Islamic Center of Southern California via icscblog.org.

In response to mass shootings at two mosques in New Zealand, the Los Angeles Police Department and Los Angeles County Sheriff’s Department said additional patrols would be deployed outside mosques across the region even though there is no known threat to the Southland.

The death toll rose to 49 and as many as four people were in custody, one of whom has been charged with murder, following the shooting at two mosques in Christchurch, a major city on New Zealand’s South Island, according to news accounts.

“The Los Angeles Police Department continues to monitor the events in New Zealand closely and the thoughts and prayers of the men and women of the LAPD go out to everyone affected by this horrific incident,” according to a statement.
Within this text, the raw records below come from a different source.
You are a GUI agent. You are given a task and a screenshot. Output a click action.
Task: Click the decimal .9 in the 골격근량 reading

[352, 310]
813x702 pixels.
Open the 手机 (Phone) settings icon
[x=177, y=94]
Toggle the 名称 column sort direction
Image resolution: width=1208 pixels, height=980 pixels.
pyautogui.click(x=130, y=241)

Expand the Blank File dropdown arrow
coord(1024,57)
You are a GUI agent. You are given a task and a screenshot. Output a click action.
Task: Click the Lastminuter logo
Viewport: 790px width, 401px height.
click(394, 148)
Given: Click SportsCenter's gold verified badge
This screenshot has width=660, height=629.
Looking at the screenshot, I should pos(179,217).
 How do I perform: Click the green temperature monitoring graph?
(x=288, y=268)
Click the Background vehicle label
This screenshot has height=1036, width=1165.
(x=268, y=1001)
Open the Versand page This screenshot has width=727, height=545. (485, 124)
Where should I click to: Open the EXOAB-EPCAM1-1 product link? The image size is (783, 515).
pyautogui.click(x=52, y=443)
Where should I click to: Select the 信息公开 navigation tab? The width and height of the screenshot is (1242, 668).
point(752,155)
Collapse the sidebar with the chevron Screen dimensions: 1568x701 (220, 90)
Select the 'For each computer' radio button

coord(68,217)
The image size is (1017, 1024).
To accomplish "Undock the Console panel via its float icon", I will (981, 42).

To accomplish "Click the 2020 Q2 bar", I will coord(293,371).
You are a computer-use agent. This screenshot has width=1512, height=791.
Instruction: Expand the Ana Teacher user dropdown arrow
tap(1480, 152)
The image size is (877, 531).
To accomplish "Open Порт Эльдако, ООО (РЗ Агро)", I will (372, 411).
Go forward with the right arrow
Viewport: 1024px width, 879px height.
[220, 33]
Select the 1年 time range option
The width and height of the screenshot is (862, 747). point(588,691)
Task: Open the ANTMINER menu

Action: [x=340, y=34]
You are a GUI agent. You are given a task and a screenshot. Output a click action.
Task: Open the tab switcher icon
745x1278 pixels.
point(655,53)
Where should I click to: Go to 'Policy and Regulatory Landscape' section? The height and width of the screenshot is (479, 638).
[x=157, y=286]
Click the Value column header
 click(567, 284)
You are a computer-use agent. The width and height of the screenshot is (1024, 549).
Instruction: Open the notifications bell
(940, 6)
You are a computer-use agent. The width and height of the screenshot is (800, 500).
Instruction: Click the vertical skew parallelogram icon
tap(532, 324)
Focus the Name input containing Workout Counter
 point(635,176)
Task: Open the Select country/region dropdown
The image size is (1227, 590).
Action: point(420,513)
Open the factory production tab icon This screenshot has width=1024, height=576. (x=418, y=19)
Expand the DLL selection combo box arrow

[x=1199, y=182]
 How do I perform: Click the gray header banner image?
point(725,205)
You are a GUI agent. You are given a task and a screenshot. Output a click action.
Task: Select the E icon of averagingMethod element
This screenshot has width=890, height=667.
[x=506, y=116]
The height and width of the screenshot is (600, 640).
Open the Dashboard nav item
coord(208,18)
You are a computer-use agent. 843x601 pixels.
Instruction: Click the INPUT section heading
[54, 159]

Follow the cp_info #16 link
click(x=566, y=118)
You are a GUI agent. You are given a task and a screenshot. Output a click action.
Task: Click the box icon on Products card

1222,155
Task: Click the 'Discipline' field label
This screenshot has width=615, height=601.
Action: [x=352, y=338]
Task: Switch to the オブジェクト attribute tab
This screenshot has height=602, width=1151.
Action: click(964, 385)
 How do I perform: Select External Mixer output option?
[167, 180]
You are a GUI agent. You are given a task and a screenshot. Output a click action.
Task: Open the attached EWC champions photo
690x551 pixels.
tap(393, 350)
The shootings appear to be an isolated incident and although there was “no apparent threat to Los Angeles, out of an abundance of caution we will be adding patrols around mosques here in the city.”

“It is critically important that anytime anyone observes concerning behavior or potential criminal acts, they notify authorities as soon as possible,” according to the statement, which urged people “to stay vigilant and be aware of your surroundings.”

“As always, the LAPD is committed to keeping all our citizens safe,” the statement said.

The LASD announced Sheriff Alex Villanueva reached out to the New Zealand Consul General, as well as Muslim faith leaders throughout the county to express his condolences.

“Our thoughts and prayers are with the people of New Zealand as they work to deal with the challenging and troubling circumstances created by these horrific attacks,” the department said in a statement. “Our level of vigilance is increased at Mosques and Muslim cultural centers across the County of Los Angeles.”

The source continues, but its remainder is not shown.